The scout is looked up to as a brave man, and his expedients for gaining information are thought wonderfully clever, so long as he remains in uniform. If he goes a bit further, and finds that he can get his information better by adopting a disguise--even at the greater risk to himself through the certainty of being shot if he is found out--then he is looked down upon as a "despicable spy." I don't see the justice of it myself.

In our Army we do not make a very wide use of field spies on service, though their partial use at manoeuvres has shown what they can do.

In "Aids to Scouting" I have stated: "In the matter of spying we are behind other nations. Spying, in reality, is reconnaissance in disguise. Its effects are so far-reaching that most nations, in order to deter enemies' spies, threaten them with death if caught."

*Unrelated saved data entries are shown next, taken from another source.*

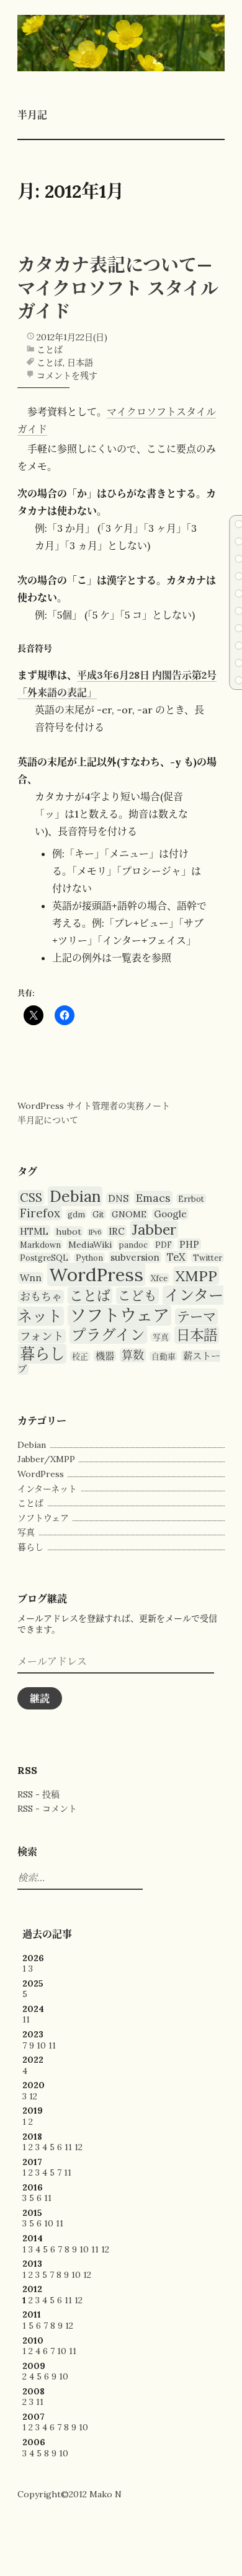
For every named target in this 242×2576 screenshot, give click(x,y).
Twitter (207, 1258)
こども (137, 1295)
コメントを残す (67, 375)
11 (26, 2019)
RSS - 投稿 (38, 1794)
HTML (34, 1231)
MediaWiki (90, 1244)
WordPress (96, 1274)
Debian (75, 1196)
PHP (189, 1244)
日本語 (80, 362)
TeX (176, 1257)
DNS (118, 1198)
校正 (80, 1356)
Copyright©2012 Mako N (69, 2494)
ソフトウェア (119, 1315)
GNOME (129, 1214)
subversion (134, 1257)
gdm (76, 1214)
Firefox (40, 1213)
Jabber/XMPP (46, 1459)
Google (170, 1214)
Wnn (31, 1278)
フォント (42, 1336)
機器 (105, 1356)
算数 (133, 1355)
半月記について (47, 1120)
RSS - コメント (47, 1808)
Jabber (154, 1229)
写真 (161, 1337)
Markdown (40, 1245)
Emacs (153, 1198)
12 (33, 2096)
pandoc (133, 1245)
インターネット (47, 1488)
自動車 (163, 1356)
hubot (68, 1231)
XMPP (196, 1275)
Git (98, 1214)
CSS (31, 1197)
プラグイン (108, 1334)
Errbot (191, 1199)
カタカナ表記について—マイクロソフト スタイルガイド (117, 288)
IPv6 (95, 1232)
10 (41, 2045)
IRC (117, 1231)
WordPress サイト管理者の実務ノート (93, 1105)
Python (89, 1258)
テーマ (196, 1316)
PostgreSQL (44, 1258)
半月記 (32, 114)
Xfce (159, 1278)
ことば (50, 349)
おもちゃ (41, 1296)
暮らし (42, 1354)
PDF (163, 1245)
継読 (40, 1698)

As an essential part of scouting, I gave a chapter of hints on how to spy, and how to catch other people spying.

CATCHING A SPY.

Spy-catching was once one of my duties, and is perhaps the best form of education towards successful spying. I had been lucky enough to nail three and was complimented by one of the senior officers on the Commander-in-Chief's staff. We were riding home together from a big review at the time that he was talking about it, and he remarked, "How do you set about catching a spy?" I told him of our methods and added that also luck very often came in and helped one.

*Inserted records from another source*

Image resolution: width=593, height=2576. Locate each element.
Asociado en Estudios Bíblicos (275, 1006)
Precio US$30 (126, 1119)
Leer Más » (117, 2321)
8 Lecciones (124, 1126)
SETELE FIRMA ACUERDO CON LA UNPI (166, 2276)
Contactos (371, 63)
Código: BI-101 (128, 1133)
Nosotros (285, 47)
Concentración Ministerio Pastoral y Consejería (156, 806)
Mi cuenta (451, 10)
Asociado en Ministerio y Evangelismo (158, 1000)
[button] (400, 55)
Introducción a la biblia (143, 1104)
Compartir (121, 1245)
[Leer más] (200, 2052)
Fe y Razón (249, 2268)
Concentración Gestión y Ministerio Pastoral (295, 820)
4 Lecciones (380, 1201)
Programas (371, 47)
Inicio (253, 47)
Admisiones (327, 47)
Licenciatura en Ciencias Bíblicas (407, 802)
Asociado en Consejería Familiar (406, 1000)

Just in front of us, in the crowd of vehicles returning from the review-ground, was an open hired Victoria in which sat a foreign-looking gentleman. I remarked that as an instance this was the sort of man I should keep an eye upon, and I should quietly follow him till I found where he lodged and then put a detective on to report his moves.

From our position on horseback close behind him we were able to see that our foreigner was reading a guide book and was studying a map of the fortifications through which we were passing. Suddenly he called to the driver to stop for a moment while he lit a match for his cigarette. The driver pulled up, and so did we. The stranger glanced up to see that the man was not looking round, and then quickly slipped a camera from under the rug which was lying on the seat in front of him, and taking aim at the entrance shaft of a new ammunition store which had just been made for our Navy, he took a snapshot.

Then hurriedly covering up the camera again he proceeded to strike matches and to light his cigarette. Then he gave the word to drive on again.

We followed close behind till we came to where a policeman was regulating the traffic. I rode ahead and gave him his instructions so that the carriage was stopped, and the man was asked to show his permit to take photographs. He had none. The camera was taken into custody and the name and address of the owner taken "with a view to further proceedings."

Unfortunately at that time--it was many years ago--we were badly handicapped by our laws in the matter of arresting and punishing spies. By-laws allowed us to confiscate and smash unauthorised cameras, and that was all.

"Further proceedings," had they been possible, in this case would have been unnecessary, for the suspected gentleman took himself off to the Continent by the very next boat.

But it took a good deal to persuade my staff-officer friend that the whole episode was not one faked up for his special edification.